Modern day research carried out on the bodies of the 1918 epidemic preserved in the permafrost of the Arctic have concluded that the H1N1 virus killed as a consequence of an over reaction of the body’s immune system which explains its virulence and the predominance of young adult victims. The strong immune systems of people in their 20s ravage the body, whereas the weaker immune systems of babies and older people cause fewer deaths. Another theory is that older people may have had some immunity developed from surviving an earlier influenza pandemic of 1889- the Russian flu outbreak.
December 1918 saw another 24 deaths in the town caused by the virus but at this stage the aggressiveness of the plague seemed to be running its course. One explanation for the reduction in the death rate is that doctors got better at treating the illness while another view is that the virus changed again into a less lethal strain.
Other news in the town was equally grim; a warehouseman named Bratt who lived in Picton Street ran amok and attacked his wife and children with a hammer before cutting his throat with a razor.

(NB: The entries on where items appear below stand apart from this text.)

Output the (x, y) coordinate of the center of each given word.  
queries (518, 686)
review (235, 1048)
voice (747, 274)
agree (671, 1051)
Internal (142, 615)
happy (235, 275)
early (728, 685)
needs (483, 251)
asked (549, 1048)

On a lighter note town magistrates heard a case of disorderly conduct involving 6 youths in Derby Street who were arrested for signing "Auld Lang Syne" and forcing pedestrians into the road. Rev Parker who at on the bench aid that 5 of the youths belonged to the Boy Scouts Movement and he asked his colleagues on the bench to leave punishment to him as their Scoutmaster.

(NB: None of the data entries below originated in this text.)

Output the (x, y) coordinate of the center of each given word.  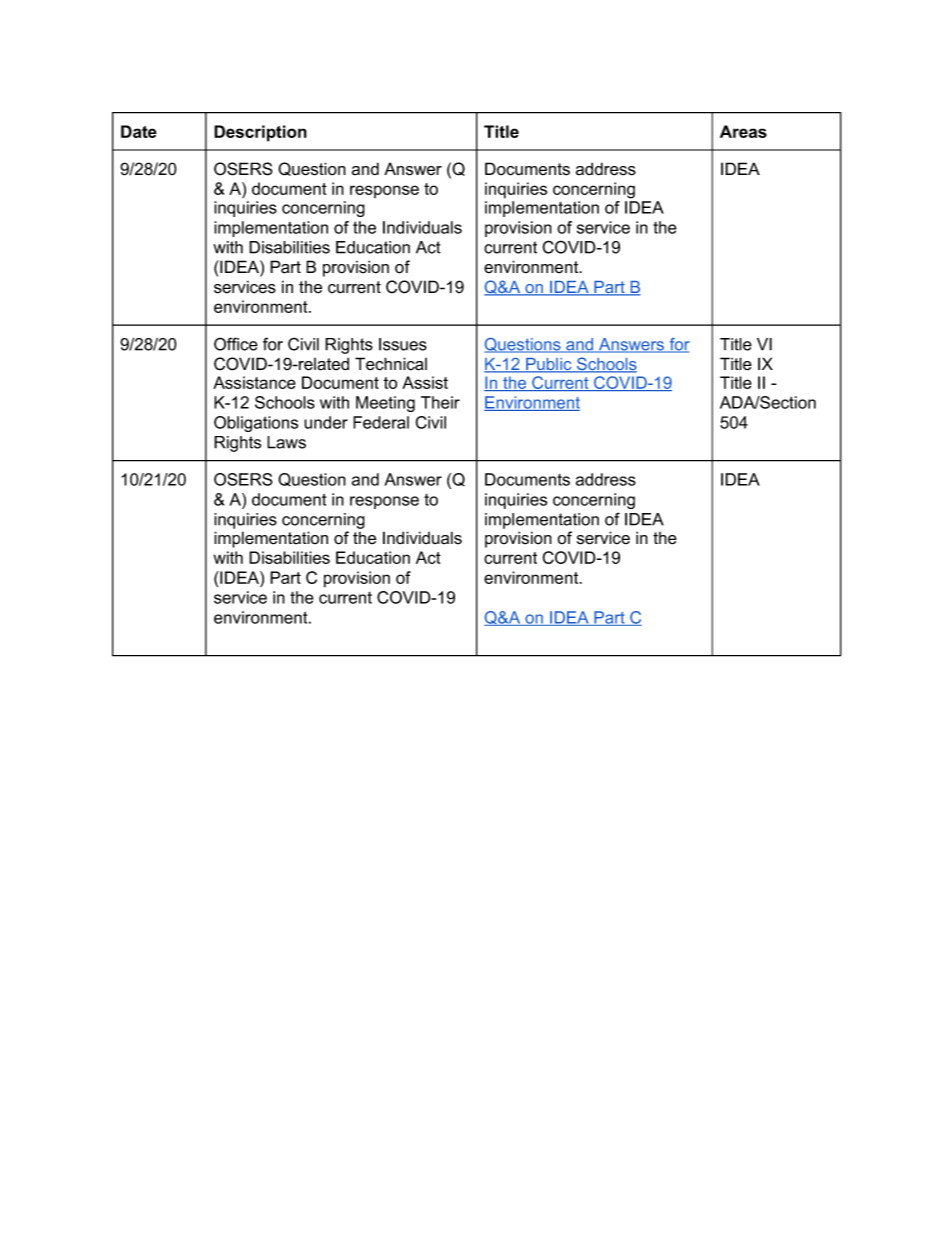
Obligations (256, 424)
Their (440, 402)
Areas (743, 131)
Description (260, 133)
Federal (381, 422)
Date (139, 131)
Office (236, 344)
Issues (403, 344)
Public (549, 365)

What lessons can we draw from the modern outbreak and the one 90 years ago? Well certainly today we have many advantages. In modern Britain we have an NHS, information systems such as the Internet, better diet and up to date drugs to fight the present H1N1 virus.

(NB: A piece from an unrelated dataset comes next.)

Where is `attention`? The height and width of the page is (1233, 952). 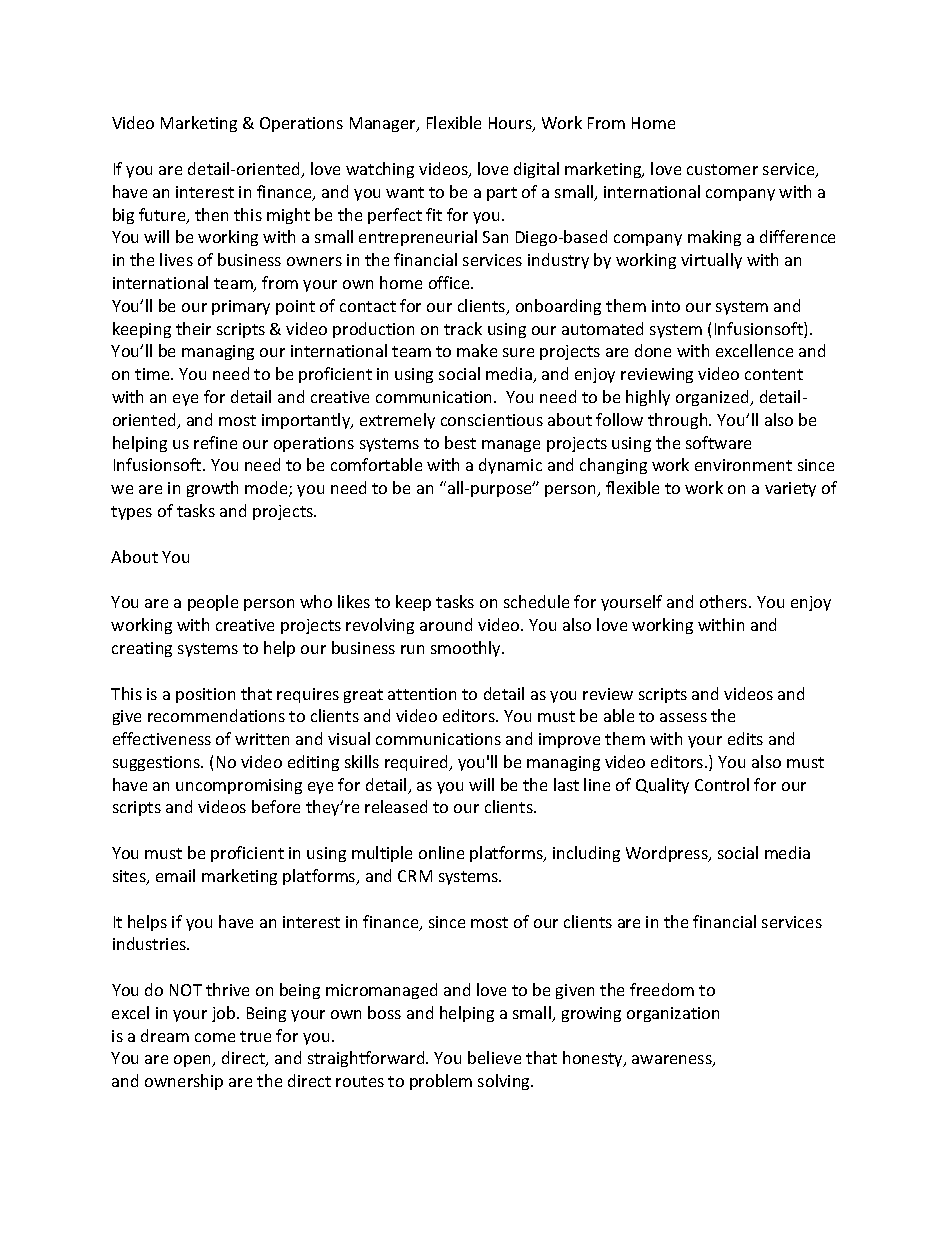 attention is located at coordinates (422, 694).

In 1918 however Britain had been at war for 4 years, civilians were used to putting up with hardships such as rationing, the experience of being surrounded by death and also to obeying orders. This meant that when doctors said stay at home, patients listened and were not likely to panic. People in 1918, and this is born out by the low key reporting in the Leek Times of the influenza epidemic, displayed a understated stoicism. They gritted their teeth and got on with it. Is this true of today when government help lines are besieged by the "worried well" and websites crash overwhelmed by queries? And when there is a fear of loosing your job how many people will ignore the advice to "isolate" themselves to reduce the risk of spreading the disease if they feel that an absence might result in an individual making themselves a likely candidate for redundancy?
As happened in 2000 over the petrol shortage panic is as infectious as any virus and how will people react if the pandemic does result in shortages? How will the "I want it now" generation "respond to rationing and restrictions? Perhaps the old fashioned virtues of stoicism and community spirit need to rediscovered, but whether we have time is of course another matter.